*** Document segment

Night blooming cereus. Photo credit: Sally Menk, UF/IFAS Master Gardener.

Night blooming cereus makes a stunning display. Photo credit: Sally Menk, Florida Master Gardener.

Many of us are working during the day and are not enjoying our gardens during the daytime. And maybe it is just too warm in the summer to be outside during the heat of the day.  That leaves us to enjoy our gardens later in the day when the sun fades and evening approaches.

As the sunlight diminishes, the bright colors fade slowly to a black, gray and white world. The first colors to fade are the blues, purples and reds. Pastel pinks, yellows, oranges, grays and blues remain more visible for a longer time and take on a luminescent quality in the pale light. White blossoms now have their time to shine as they stand out against the darker hues of foliage and flowers.

Four O'Clocks. Photo credit: Sandra Sherman, UF/IFAS Master Gardener.

White four o’clock. Photo credit: Sandra Sherman, Florida Master Gardener.

******
*** Provided material

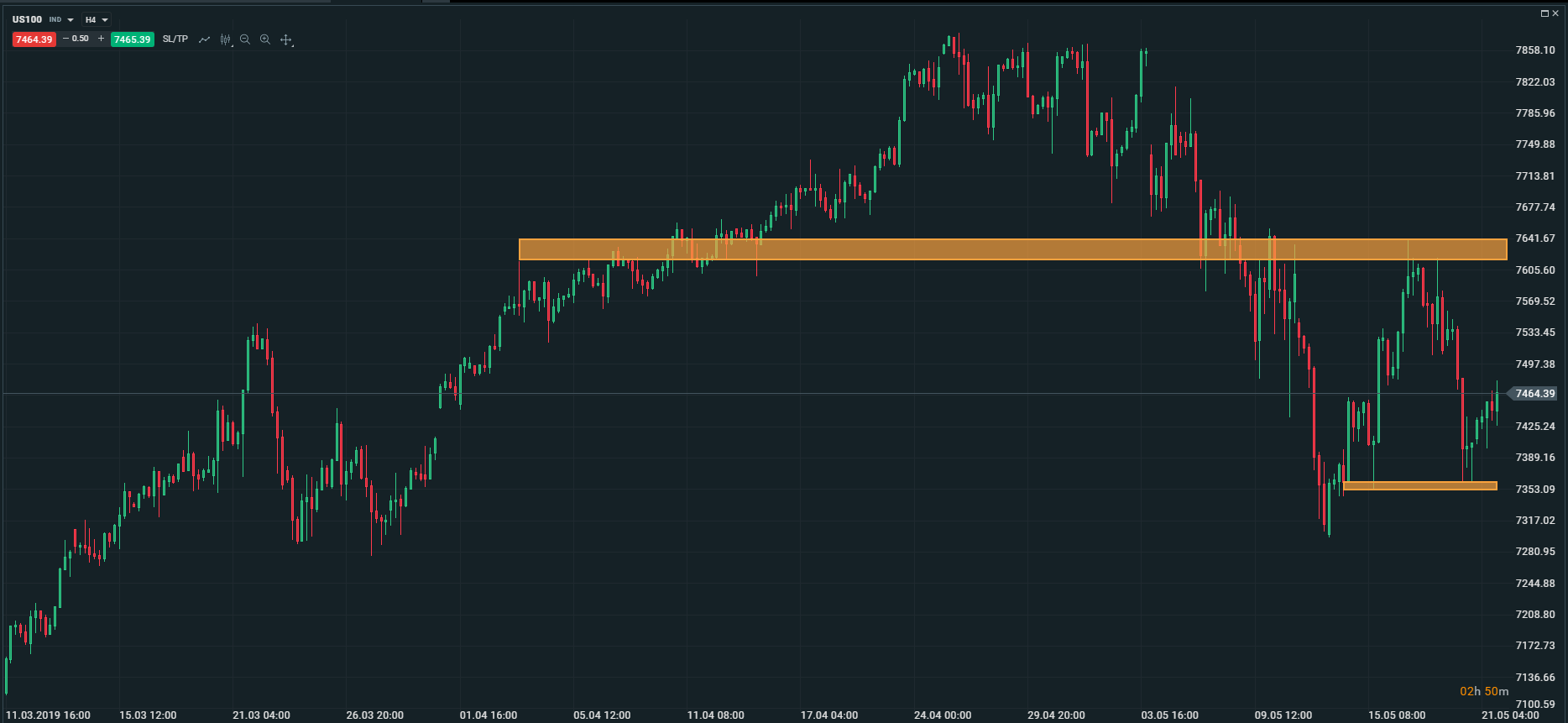
Task: Open the SL/TP settings
Action: tap(175, 39)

******

**Action item**
According to the text on evening gardens, which colors are the first to fade as the sunlight diminishes? Nothing in the data is needed here.

**Task answer**
Blues, purples and reds.